_To do_: Could you set down every entry exactly as it appears?

_Data excerpts_:
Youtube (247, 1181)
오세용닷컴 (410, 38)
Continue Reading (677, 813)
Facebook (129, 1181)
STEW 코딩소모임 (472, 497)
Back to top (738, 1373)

_Result for this exercise_:
Youtube (247, 1181)
오세용닷컴 (410, 38)
Continue Reading (677, 813)
Facebook (129, 1181)
STEW 코딩소모임 (472, 497)
Back to top (738, 1373)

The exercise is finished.